If you invest primarily in mature companies, with established business models, this i perhaps the state of play for you, and your intrinsic value will follow the smooth path that value schools assume is a universal one. Is this good or bad for investors? While at first sight it seems like a blessing to have stable stories and values, there is a downside, at least from an investing standpoint. The market prices for these stocks will also reflect this stability in story line and will be less likely to wonder away from values. In the language of value and price, the gap between price and value will be smaller at these companies. Since investors make money from exploiting the gap, it stands to reason that you will find fewer and smaller market mistakes with stable companies than with younger and more unstable companies that are exposed to narrative breaks and changes. That is the reason why I prefer to spend my time and resources valuing companies on what I term the “dark side”, where there is significant uncertainty about how narratives will evolve in the future” (p.179-180)

Follow-up & special situations analysis on Kingboard Copper Foil Holdings Limited

Last Friday Kingboard Copper Foil Holdings Limited (SGX:K14) announced that Excel First Investment Limited had placed a cash tender offer at 0,40 SGD for the shares in K14. Excel First is an subsidiary to the parent company Kingboard Laminates Holdings Ltd. (listed on Hong Kong stock exchange) which is also the parent company of K14 (owns 66,01 % of K14). Before the cash tender offer was announced the shares of K14 traded at 0,34 SGD (+17,7% tender offer premium) and after the announcement the stock is trading at 0,415 SGD, I will come back to both of these facts later in the post. If you read my analysis of K14 that i published in mid January you will notice that this development was not a lightning strike from a clear blue sky. Although, I had anticipated an offer first after the result of an legal appeal in March 2017 and that company would directly make use of its then newly implemented 10 % buyback mandate. I will come back to both of these factors later in the post as well. According to the offer announcement the reason behind the offer is to delist K14 from the Singapore stock exchange. In other words, the intentions are to privatize the company (this is an important factor to take with you when reading this post).

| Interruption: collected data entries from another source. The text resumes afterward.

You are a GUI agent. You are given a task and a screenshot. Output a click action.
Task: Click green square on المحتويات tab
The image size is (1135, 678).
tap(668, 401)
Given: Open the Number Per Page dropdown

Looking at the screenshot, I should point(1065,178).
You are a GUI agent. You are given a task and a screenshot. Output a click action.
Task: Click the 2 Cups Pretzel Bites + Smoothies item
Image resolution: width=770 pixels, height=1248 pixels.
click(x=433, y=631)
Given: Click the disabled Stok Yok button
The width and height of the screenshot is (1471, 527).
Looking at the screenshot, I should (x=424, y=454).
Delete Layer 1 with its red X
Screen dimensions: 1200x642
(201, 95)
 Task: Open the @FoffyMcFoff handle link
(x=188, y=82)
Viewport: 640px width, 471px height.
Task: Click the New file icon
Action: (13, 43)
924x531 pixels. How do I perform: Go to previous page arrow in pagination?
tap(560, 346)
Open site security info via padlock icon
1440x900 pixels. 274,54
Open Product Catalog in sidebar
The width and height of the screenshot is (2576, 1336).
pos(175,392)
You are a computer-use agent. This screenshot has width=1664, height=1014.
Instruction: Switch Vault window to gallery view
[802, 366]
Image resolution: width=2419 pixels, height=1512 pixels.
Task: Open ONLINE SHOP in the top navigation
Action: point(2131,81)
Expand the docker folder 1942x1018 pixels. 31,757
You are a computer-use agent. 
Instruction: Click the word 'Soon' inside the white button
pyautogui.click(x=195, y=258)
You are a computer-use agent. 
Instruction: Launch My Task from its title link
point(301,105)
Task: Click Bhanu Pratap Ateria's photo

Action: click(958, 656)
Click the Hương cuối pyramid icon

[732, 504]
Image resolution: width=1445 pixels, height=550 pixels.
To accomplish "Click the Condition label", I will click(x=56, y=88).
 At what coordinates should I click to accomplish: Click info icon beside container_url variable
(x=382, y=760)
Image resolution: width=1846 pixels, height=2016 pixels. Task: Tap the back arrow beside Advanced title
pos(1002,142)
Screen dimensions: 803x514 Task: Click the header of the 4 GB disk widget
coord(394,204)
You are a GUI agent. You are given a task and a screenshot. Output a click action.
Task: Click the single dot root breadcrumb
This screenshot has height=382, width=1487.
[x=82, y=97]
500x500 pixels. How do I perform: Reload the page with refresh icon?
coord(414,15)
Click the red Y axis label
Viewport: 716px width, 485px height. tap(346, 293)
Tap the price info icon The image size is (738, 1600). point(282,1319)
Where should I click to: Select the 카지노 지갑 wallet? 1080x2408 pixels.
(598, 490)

Does K14 still pass my net-net checklist requirements?1kr50öre

Yes, I have concluded that K14 still passes my net-net checklist without any difficulties. To the contrary, since I analysed the company in January the company has published its FY report for 2016. As of this report the company is posting good revenue growth, it is still profitable on the bottom level and the company is still debt free. Also, the net current asset value (NCAV) per share has increased from 2,09 HKD to 3,02 HKD, an increase of 45% (notice that the reporting currency is HKD but the stock is traded in SGD). In relation to the share price development of 51 % since I bought my position at 0,275 SGD, the 45 % NCAV increase has translated into an P/NCAV-multiple that is almost unchanged (P/NCAV = 0,72 vs P/NCAV = 0,75x). In other words, the margin of safety in relation to NCAV is the same even though the share price has increased 51 % since I bought my position. From the checklist point of view I will therefore not be “required” to sell my position. On the other hand, I don’t want/allow myself to be an owner of a private Singapore company so lets review what options that I currently have at my disposal for closing the K14 position.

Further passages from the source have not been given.